Problem to work on:
A faithful transcription of all lines below is the expected answer.

Task input:
*** Block opens ***
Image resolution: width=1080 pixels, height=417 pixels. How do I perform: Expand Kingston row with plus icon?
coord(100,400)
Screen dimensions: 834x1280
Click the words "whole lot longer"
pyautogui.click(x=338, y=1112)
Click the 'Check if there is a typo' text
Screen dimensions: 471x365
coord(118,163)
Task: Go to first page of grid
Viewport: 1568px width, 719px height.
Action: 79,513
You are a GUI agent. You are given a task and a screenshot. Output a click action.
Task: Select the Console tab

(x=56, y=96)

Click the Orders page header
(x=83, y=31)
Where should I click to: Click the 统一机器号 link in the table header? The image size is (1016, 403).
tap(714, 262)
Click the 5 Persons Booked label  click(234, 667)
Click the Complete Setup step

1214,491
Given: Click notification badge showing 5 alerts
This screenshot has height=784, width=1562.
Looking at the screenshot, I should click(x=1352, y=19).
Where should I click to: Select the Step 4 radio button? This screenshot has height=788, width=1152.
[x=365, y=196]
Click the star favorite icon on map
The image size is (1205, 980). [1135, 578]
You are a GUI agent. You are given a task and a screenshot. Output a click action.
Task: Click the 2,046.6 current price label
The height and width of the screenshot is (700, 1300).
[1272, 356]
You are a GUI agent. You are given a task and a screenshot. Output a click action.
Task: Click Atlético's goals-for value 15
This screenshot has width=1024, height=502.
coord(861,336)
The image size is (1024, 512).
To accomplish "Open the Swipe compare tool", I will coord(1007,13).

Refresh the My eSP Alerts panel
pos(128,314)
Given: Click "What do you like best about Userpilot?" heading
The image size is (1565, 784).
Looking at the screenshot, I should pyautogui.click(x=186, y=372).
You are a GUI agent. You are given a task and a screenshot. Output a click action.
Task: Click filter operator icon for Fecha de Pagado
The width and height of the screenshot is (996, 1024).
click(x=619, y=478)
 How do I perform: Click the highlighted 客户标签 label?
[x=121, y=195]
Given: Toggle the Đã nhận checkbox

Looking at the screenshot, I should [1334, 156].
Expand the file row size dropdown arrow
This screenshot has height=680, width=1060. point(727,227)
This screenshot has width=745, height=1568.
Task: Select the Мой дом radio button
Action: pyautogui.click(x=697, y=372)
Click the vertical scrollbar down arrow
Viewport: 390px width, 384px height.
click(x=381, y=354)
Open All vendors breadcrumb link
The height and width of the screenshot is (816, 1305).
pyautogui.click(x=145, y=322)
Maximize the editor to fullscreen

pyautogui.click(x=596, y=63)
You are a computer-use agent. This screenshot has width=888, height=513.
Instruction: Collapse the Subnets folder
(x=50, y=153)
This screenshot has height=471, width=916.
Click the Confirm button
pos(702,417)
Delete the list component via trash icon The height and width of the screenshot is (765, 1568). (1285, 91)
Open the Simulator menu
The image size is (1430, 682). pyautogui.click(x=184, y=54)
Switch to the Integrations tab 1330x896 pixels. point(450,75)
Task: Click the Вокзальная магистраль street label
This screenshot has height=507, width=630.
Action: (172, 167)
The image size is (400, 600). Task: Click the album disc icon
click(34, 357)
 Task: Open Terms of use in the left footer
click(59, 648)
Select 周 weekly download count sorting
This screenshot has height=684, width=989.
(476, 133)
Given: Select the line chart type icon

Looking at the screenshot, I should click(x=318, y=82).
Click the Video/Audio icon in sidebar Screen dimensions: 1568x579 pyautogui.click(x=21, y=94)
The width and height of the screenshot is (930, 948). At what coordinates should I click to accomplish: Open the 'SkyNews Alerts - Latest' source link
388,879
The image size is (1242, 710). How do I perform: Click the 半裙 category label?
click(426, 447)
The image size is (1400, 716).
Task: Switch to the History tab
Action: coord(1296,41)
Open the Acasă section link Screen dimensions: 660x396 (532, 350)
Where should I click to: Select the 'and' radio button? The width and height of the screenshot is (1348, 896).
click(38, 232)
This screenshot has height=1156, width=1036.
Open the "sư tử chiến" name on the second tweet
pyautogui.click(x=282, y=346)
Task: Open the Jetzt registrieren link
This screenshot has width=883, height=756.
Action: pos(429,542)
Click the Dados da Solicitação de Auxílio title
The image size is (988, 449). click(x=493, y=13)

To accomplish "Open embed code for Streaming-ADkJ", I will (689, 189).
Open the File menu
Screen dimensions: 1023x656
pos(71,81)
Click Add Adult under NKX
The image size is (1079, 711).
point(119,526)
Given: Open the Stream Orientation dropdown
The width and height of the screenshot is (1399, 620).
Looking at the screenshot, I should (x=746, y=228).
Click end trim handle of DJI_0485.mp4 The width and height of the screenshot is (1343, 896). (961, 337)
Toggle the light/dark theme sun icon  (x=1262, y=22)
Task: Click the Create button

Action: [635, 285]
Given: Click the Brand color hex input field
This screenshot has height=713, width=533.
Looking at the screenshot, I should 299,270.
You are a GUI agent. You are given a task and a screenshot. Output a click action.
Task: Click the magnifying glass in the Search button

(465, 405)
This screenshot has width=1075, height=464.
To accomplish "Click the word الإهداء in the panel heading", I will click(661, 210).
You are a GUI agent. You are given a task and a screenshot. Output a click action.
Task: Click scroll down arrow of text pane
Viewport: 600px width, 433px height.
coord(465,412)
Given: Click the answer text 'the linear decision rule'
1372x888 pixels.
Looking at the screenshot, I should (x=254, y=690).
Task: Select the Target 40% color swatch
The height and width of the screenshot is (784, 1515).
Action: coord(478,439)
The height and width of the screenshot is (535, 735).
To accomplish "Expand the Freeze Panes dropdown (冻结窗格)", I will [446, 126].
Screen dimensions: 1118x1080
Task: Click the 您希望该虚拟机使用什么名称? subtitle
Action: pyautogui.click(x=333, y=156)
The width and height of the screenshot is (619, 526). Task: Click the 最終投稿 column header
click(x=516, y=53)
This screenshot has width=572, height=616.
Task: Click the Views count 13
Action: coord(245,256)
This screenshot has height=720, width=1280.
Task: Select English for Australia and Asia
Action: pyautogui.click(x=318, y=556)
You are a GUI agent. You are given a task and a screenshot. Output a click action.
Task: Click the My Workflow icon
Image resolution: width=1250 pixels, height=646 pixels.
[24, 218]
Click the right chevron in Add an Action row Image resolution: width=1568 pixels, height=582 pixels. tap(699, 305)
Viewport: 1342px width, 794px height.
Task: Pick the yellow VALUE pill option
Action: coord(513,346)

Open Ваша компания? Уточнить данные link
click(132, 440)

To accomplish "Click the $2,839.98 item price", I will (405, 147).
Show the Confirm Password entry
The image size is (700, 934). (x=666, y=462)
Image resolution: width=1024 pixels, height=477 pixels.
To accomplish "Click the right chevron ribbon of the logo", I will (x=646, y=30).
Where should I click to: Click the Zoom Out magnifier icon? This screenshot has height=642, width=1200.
*** Block closes ***
Expected output:
Image resolution: width=1080 pixels, height=417 pixels. How do I perform: Expand Kingston row with plus icon?
coord(100,400)
Screen dimensions: 834x1280
Click the words "whole lot longer"
pyautogui.click(x=338, y=1112)
Click the 'Check if there is a typo' text
Screen dimensions: 471x365
coord(118,163)
Task: Go to first page of grid
Viewport: 1568px width, 719px height.
Action: 79,513
You are a GUI agent. You are given a task and a screenshot. Output a click action.
Task: Select the Console tab

(x=56, y=96)

Click the Orders page header
(x=83, y=31)
Where should I click to: Click the 统一机器号 link in the table header? The image size is (1016, 403).
tap(714, 262)
Click the 5 Persons Booked label  click(234, 667)
Click the Complete Setup step

1214,491
Given: Click notification badge showing 5 alerts
This screenshot has height=784, width=1562.
Looking at the screenshot, I should click(x=1352, y=19).
Where should I click to: Select the Step 4 radio button? This screenshot has height=788, width=1152.
[x=365, y=196]
Click the star favorite icon on map
The image size is (1205, 980). [1135, 578]
You are a GUI agent. You are given a task and a screenshot. Output a click action.
Task: Click the 2,046.6 current price label
The height and width of the screenshot is (700, 1300).
[1272, 356]
You are a GUI agent. You are given a task and a screenshot. Output a click action.
Task: Click Atlético's goals-for value 15
This screenshot has width=1024, height=502.
coord(861,336)
The image size is (1024, 512).
To accomplish "Open the Swipe compare tool", I will coord(1007,13).

Refresh the My eSP Alerts panel
pos(128,314)
Given: Click "What do you like best about Userpilot?" heading
The image size is (1565, 784).
Looking at the screenshot, I should pyautogui.click(x=186, y=372).
You are a GUI agent. You are given a task and a screenshot. Output a click action.
Task: Click filter operator icon for Fecha de Pagado
The width and height of the screenshot is (996, 1024).
click(x=619, y=478)
 How do I perform: Click the highlighted 客户标签 label?
[x=121, y=195]
Given: Toggle the Đã nhận checkbox

Looking at the screenshot, I should [1334, 156].
Expand the file row size dropdown arrow
This screenshot has height=680, width=1060. point(727,227)
This screenshot has width=745, height=1568.
Task: Select the Мой дом radio button
Action: pyautogui.click(x=697, y=372)
Click the vertical scrollbar down arrow
Viewport: 390px width, 384px height.
click(x=381, y=354)
Open All vendors breadcrumb link
The height and width of the screenshot is (816, 1305).
pyautogui.click(x=145, y=322)
Maximize the editor to fullscreen

pyautogui.click(x=596, y=63)
You are a computer-use agent. This screenshot has width=888, height=513.
Instruction: Collapse the Subnets folder
(x=50, y=153)
This screenshot has height=471, width=916.
Click the Confirm button
pos(702,417)
Delete the list component via trash icon The height and width of the screenshot is (765, 1568). (1285, 91)
Open the Simulator menu
The image size is (1430, 682). pyautogui.click(x=184, y=54)
Switch to the Integrations tab 1330x896 pixels. point(450,75)
Task: Click the Вокзальная магистраль street label
This screenshot has height=507, width=630.
Action: (172, 167)
The image size is (400, 600). Task: Click the album disc icon
click(34, 357)
 Task: Open Terms of use in the left footer
click(59, 648)
Select 周 weekly download count sorting
This screenshot has height=684, width=989.
(476, 133)
Given: Select the line chart type icon

Looking at the screenshot, I should click(x=318, y=82).
Click the Video/Audio icon in sidebar Screen dimensions: 1568x579 pyautogui.click(x=21, y=94)
The width and height of the screenshot is (930, 948). At what coordinates should I click to accomplish: Open the 'SkyNews Alerts - Latest' source link
388,879
The image size is (1242, 710). How do I perform: Click the 半裙 category label?
click(426, 447)
The image size is (1400, 716).
Task: Switch to the History tab
Action: coord(1296,41)
Open the Acasă section link Screen dimensions: 660x396 (532, 350)
Where should I click to: Select the 'and' radio button? The width and height of the screenshot is (1348, 896).
click(38, 232)
This screenshot has height=1156, width=1036.
Open the "sư tử chiến" name on the second tweet
pyautogui.click(x=282, y=346)
Task: Open the Jetzt registrieren link
This screenshot has width=883, height=756.
Action: pos(429,542)
Click the Dados da Solicitação de Auxílio title
The image size is (988, 449). click(x=493, y=13)

To accomplish "Open embed code for Streaming-ADkJ", I will (689, 189).
Open the File menu
Screen dimensions: 1023x656
pos(71,81)
Click Add Adult under NKX
The image size is (1079, 711).
point(119,526)
Given: Open the Stream Orientation dropdown
The width and height of the screenshot is (1399, 620).
Looking at the screenshot, I should (x=746, y=228).
Click end trim handle of DJI_0485.mp4 The width and height of the screenshot is (1343, 896). (961, 337)
Toggle the light/dark theme sun icon  (x=1262, y=22)
Task: Click the Create button

Action: [635, 285]
Given: Click the Brand color hex input field
This screenshot has height=713, width=533.
Looking at the screenshot, I should 299,270.
You are a GUI agent. You are given a task and a screenshot. Output a click action.
Task: Click the magnifying glass in the Search button

(465, 405)
This screenshot has width=1075, height=464.
To accomplish "Click the word الإهداء in the panel heading", I will click(661, 210).
You are a GUI agent. You are given a task and a screenshot. Output a click action.
Task: Click scroll down arrow of text pane
Viewport: 600px width, 433px height.
coord(465,412)
Given: Click the answer text 'the linear decision rule'
1372x888 pixels.
Looking at the screenshot, I should (x=254, y=690).
Task: Select the Target 40% color swatch
The height and width of the screenshot is (784, 1515).
Action: coord(478,439)
The height and width of the screenshot is (535, 735).
To accomplish "Expand the Freeze Panes dropdown (冻结窗格)", I will [446, 126].
Screen dimensions: 1118x1080
Task: Click the 您希望该虚拟机使用什么名称? subtitle
Action: pyautogui.click(x=333, y=156)
The width and height of the screenshot is (619, 526). Task: Click the 最終投稿 column header
click(x=516, y=53)
This screenshot has width=572, height=616.
Task: Click the Views count 13
Action: coord(245,256)
This screenshot has height=720, width=1280.
Task: Select English for Australia and Asia
Action: pyautogui.click(x=318, y=556)
You are a GUI agent. You are given a task and a screenshot. Output a click action.
Task: Click the My Workflow icon
Image resolution: width=1250 pixels, height=646 pixels.
[24, 218]
Click the right chevron in Add an Action row Image resolution: width=1568 pixels, height=582 pixels. tap(699, 305)
Viewport: 1342px width, 794px height.
Task: Pick the yellow VALUE pill option
Action: coord(513,346)

Open Ваша компания? Уточнить данные link
click(132, 440)

To accomplish "Click the $2,839.98 item price", I will (405, 147).
Show the Confirm Password entry
The image size is (700, 934). (x=666, y=462)
Image resolution: width=1024 pixels, height=477 pixels.
To accomplish "Click the right chevron ribbon of the logo", I will (x=646, y=30).
Where should I click to: Click the Zoom Out magnifier icon? This screenshot has height=642, width=1200.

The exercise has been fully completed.